● **ABOUT THIS TASK**: Give the count of lines that hold the word "computer" in this listing, with nothing added.

● **RECORDS TO PROCESS**:
++++++++
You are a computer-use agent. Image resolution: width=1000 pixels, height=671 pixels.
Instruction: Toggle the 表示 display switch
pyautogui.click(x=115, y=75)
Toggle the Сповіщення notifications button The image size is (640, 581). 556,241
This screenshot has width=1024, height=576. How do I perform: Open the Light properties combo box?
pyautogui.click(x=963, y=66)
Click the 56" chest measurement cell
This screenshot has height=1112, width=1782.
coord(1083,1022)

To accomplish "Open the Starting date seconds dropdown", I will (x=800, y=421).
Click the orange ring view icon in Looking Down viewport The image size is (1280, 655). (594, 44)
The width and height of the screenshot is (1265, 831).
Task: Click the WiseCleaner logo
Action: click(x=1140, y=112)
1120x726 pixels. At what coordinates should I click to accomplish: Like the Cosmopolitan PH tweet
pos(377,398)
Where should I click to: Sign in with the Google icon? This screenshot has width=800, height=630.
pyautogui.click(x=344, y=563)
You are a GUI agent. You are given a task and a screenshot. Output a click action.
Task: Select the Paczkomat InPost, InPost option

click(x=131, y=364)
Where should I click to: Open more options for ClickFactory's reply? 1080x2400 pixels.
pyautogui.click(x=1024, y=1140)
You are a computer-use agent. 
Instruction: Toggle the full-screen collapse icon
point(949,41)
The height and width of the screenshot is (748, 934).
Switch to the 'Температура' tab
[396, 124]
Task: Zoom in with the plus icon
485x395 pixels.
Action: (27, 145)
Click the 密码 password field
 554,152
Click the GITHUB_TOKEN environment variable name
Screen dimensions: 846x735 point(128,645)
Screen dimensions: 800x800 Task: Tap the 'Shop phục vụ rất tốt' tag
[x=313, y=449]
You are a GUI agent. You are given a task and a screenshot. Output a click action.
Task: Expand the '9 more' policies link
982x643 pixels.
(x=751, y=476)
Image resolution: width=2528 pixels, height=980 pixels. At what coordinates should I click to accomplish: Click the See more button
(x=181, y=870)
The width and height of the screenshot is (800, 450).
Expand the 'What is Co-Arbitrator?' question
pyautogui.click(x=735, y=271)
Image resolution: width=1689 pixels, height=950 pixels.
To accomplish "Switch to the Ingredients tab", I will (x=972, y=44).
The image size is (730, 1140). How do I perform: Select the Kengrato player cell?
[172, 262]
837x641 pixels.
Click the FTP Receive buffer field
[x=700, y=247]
++++++++
● **RESULT OF THE EXERCISE**: 2